Не «здравствуй», не «доброго утра». Доброго утра тут не случалось лет двести, а здоровье... ну какое здоровье. Здоровье в этих местах мерзло первым, еще раньше пальцев.

Веся сидела у окна и пряла.

Веретено у нее было костяное, теплое на ощупь — единственная теплая вещь во всем доме, потому что дом она не топила. Незачем. Тепло она держала внутри, как скупец держит медяки: в кулаке, в самой глубине, и выпускала по ниточке — только за плату и только тому, кто иначе не доживет до утра.

За окном стыла Долгая ночь.

Это, наверное, надо объяснить. В Изморози год делят не на лето и зиму — лета тут нет и не бывало, — а на Короткую ночь и Долгую. Короткая тянется, пока горит масло в общинной лампаде на площади, месяца три. А Долгую никто не мерил. Мерить ее — все равно что считать, сколько ты уже не дышишь.

В такую-то ночь и пришли.

Стук был слабый. Не кулаком — ладонью, плашмя, будто у стучавшего не осталось силы сжать пальцы. Веся отложила веретено. Встала. Половицы под ней даже не скрипнули: на морозе дерево делается как камень, ему уже не до жалоб.
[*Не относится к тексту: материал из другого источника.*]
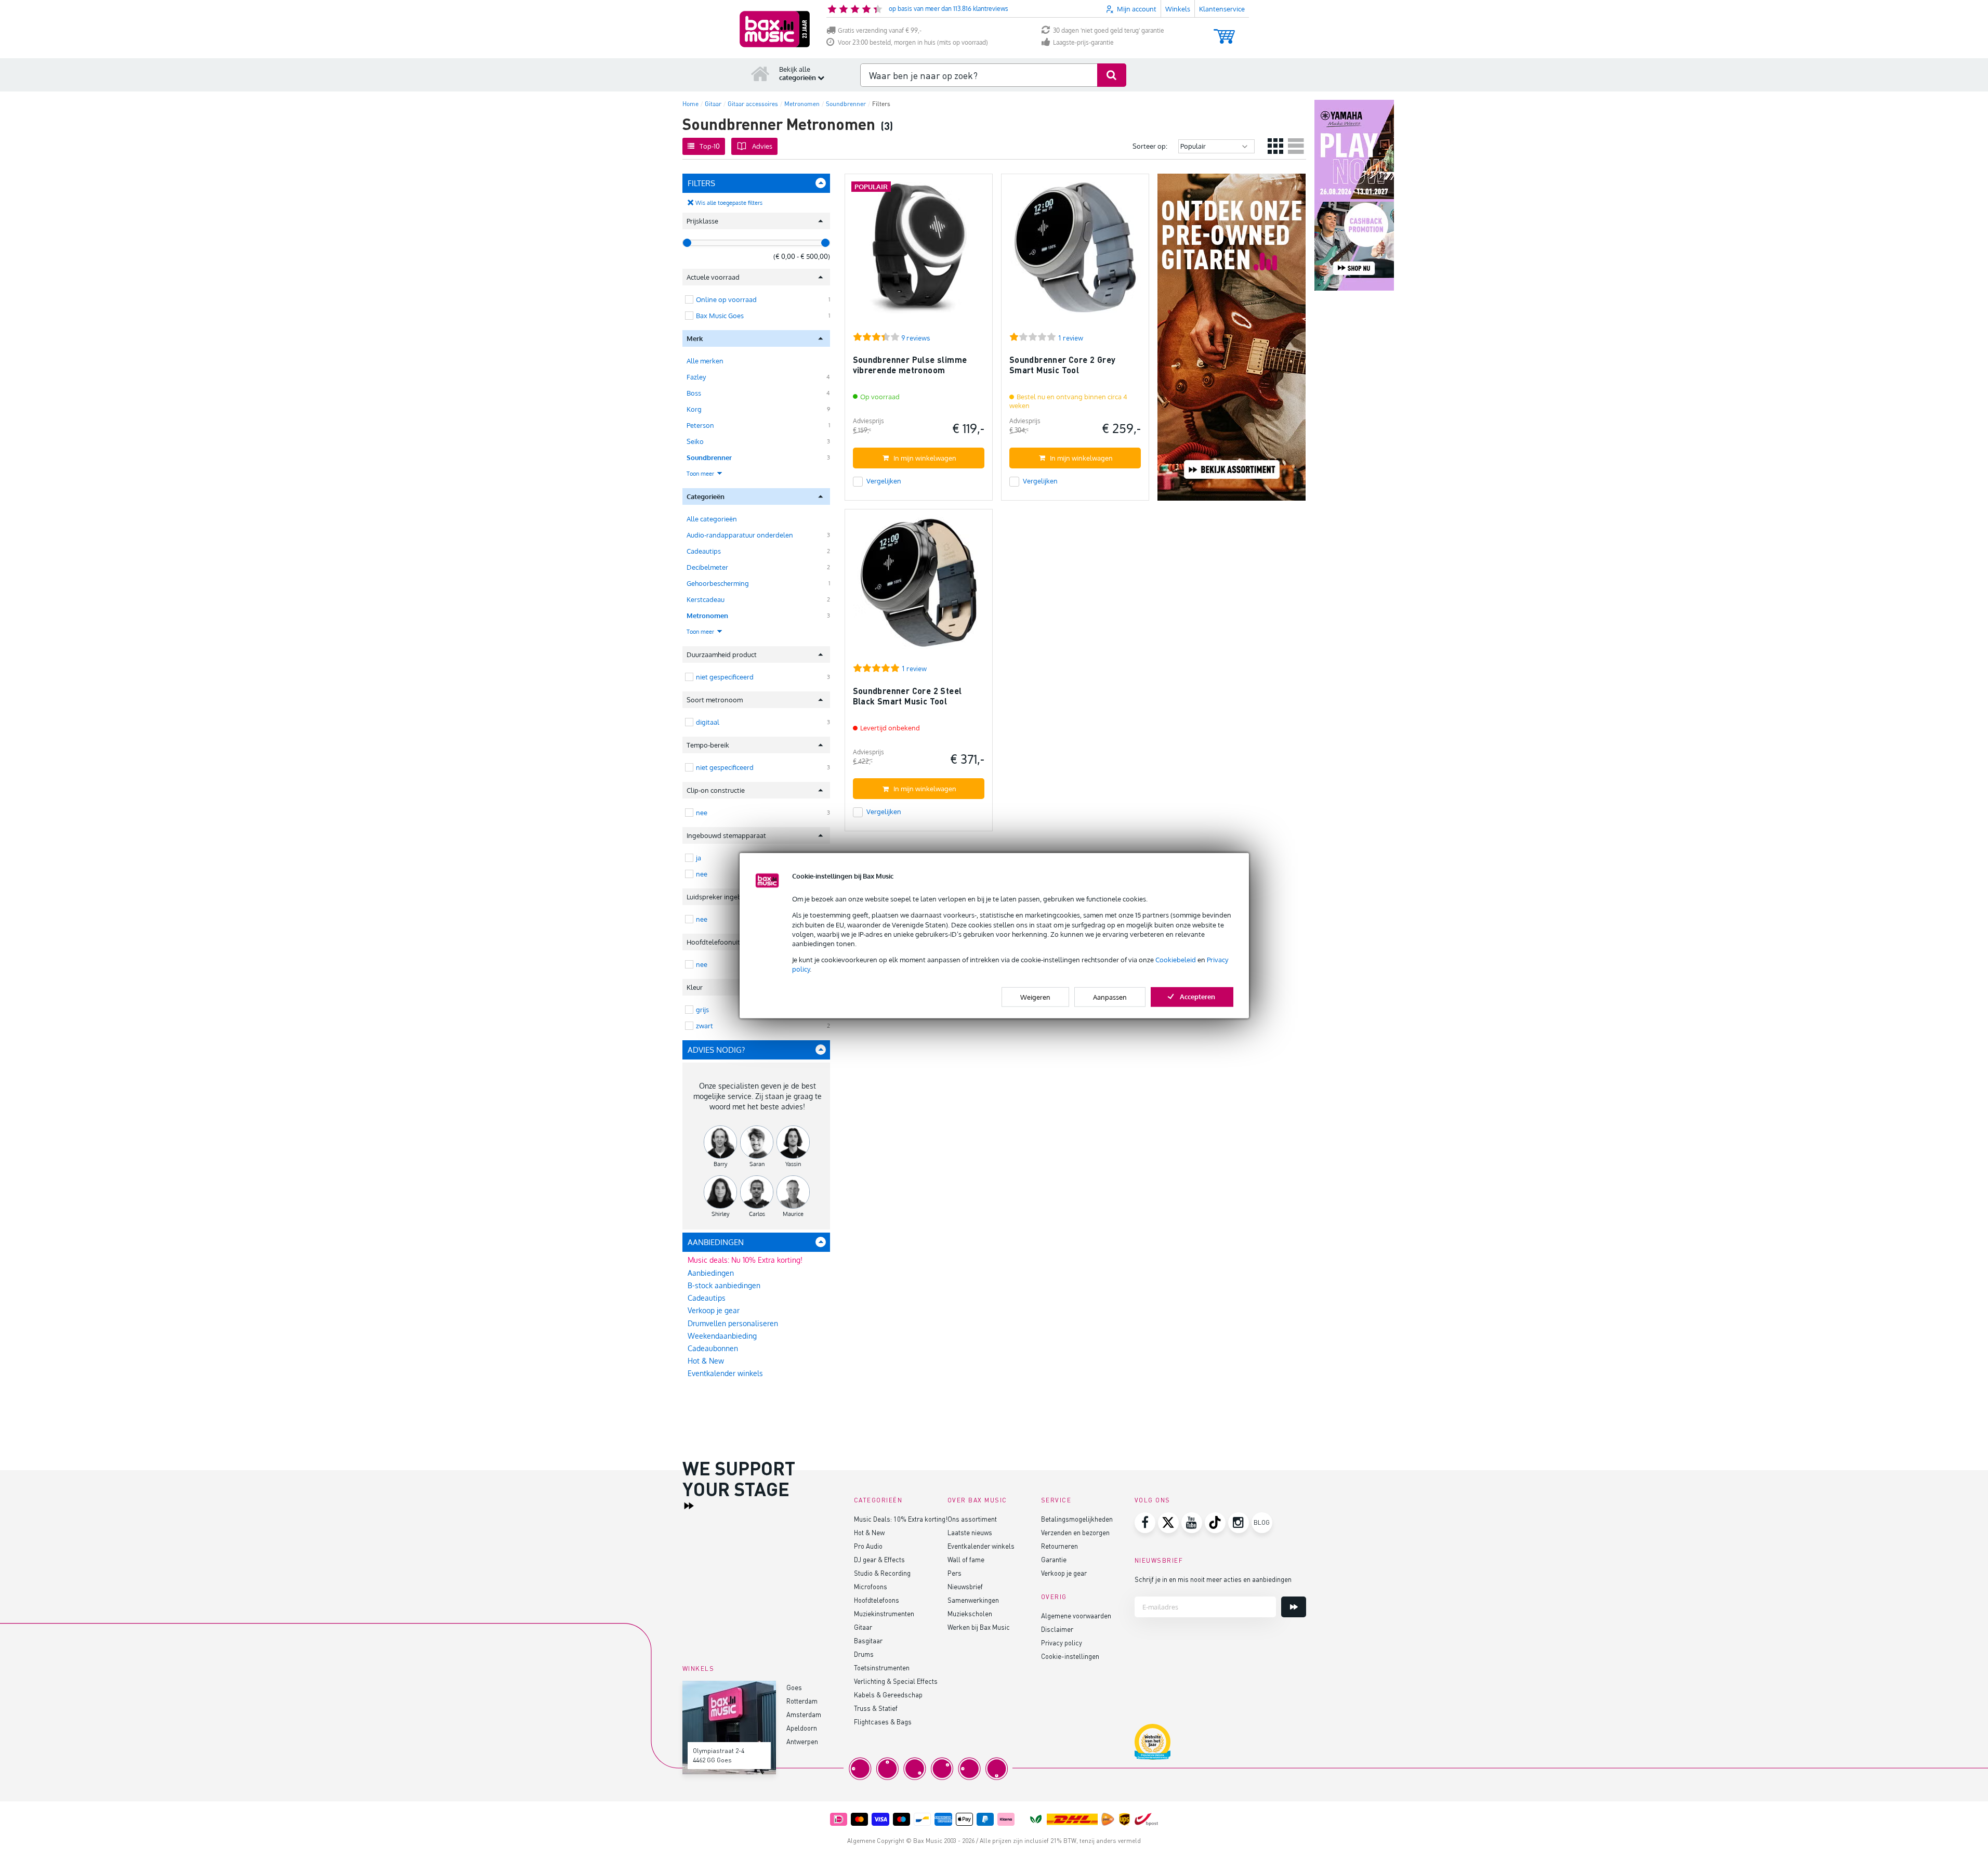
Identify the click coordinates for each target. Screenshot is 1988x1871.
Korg (694, 409)
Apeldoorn (801, 1727)
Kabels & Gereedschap (888, 1694)
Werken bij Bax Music (978, 1627)
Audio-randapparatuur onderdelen (740, 535)
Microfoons (870, 1586)
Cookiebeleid (1175, 960)
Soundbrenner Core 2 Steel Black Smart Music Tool (907, 695)
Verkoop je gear (714, 1310)
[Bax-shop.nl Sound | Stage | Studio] (775, 29)
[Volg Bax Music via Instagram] (1238, 1522)
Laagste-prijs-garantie (1083, 42)
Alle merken (705, 361)
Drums (864, 1654)
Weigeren (1035, 996)
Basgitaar (868, 1640)
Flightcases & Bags (883, 1721)
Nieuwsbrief (965, 1586)
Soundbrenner (709, 457)
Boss (694, 393)
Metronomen (707, 615)
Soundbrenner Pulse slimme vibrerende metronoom (910, 364)
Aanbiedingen (711, 1272)
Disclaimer (1057, 1629)
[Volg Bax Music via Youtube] (1191, 1522)
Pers (954, 1572)
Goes (794, 1687)
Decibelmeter (707, 567)
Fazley (696, 377)
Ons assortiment (972, 1518)
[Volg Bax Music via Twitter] (1168, 1522)
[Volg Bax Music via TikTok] (1215, 1522)
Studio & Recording (882, 1572)
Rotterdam (802, 1700)
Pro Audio (868, 1545)
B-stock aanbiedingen (724, 1285)
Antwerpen (802, 1741)
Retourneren (1059, 1545)
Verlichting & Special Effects (896, 1681)
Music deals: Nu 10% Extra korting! (745, 1259)
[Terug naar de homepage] (760, 73)
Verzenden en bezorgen (1075, 1532)
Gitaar (863, 1627)
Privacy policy (1061, 1642)
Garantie (1054, 1559)
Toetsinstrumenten (882, 1667)
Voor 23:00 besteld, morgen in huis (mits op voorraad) (913, 42)
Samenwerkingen (973, 1599)
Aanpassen (1110, 996)
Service (1056, 1500)
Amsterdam (803, 1714)
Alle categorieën (712, 519)
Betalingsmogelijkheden (1077, 1518)
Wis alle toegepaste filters (728, 202)
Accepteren (1197, 996)
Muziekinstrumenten (884, 1613)
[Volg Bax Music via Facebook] (1145, 1522)
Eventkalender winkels (725, 1373)
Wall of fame (965, 1559)
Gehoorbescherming (718, 583)
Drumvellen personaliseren (733, 1323)
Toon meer (701, 473)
На пороге стояла женщина. Молодая — хотя тут поди разбери, стужа старит быстро, к тридцати лицо как печеное яблоко. За пазухой у нее что-то было. Сверток. И этот сверток не шевелился.

— Пряха, — сказала женщина. Губы у нее едва двигались, примерзли к словам. — Пряха, он не плачет.

Веся знала, что это значит.

Ребенок, который молчит на морозе, — это ребенок, который уже наполовину ушел. Плач — это огонь внутри, который еще спорит с холодом, еще требует, еще живет. Молчание — это когда спорить нечем. Когда все, что грело, уже вышло с последним вздохом и повисло облачком в воздухе, и растаяло.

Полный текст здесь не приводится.